The estimated prediction equation is Y=10.20445 + 4.89254X1 – 1.96562X2.

The intercept (10.2045) has a standard error of 0.3140, the X1 coefficient (4.8925) has a standard error of 0.1567, and the X2 coefficient (-1.9656) has a standard error of 0.0385. Since the standard errors of the intercept and X1 are above 0.05, these errors are considered significant.

The null hypothesis assumes that the intercept, X1, and X2 coefficients are zero, implying no effect on the outcome. We reject this hypothesis based on the model’s results. The intercept has a t-value of 32.50 and a p-value of <2e-16, X1 has a t-value of 31.22 and a p-value of <2e-16, and X2 has a t-value of -51.08 with a p-value of <2e-16. The low p-values indicate high significance for each coefficient, with X1 positively correlated and X2 negatively correlated with Y.

The model’s Mean Squared Error (MSE) is 0.4894, suggesting relatively accurate predictions.

With a revised error term, the prediction equation is now: Y=10.70283 + 4.63185X1 – 1.93232X2.

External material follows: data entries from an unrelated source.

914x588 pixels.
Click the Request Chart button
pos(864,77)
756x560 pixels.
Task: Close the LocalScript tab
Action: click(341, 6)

Here, the intercept (10.7028) has a standard error of 0.6380, the X1 coefficient (4.6319) has a standard error of 0.3184, and the X2 coefficient (-1.9323) has a standard error of 0.0782. Since the intercept’s error is still above 0.05, it remains significant, while the X coefficients do not show significant values.
The null hypothesis assumes that the intercept, X1, and X2 coefficients are zero, indicating no effect on Y. Based on this model, we reject the null hypothesis. The extremely low p-values indicate high significance, with X1 positively correlated and X2 negatively correlated with Y. However, the model’s Mean Squared Error (MSE) is now 0.9933, suggesting that these predictions deviate more from the actual values compared to the previous model.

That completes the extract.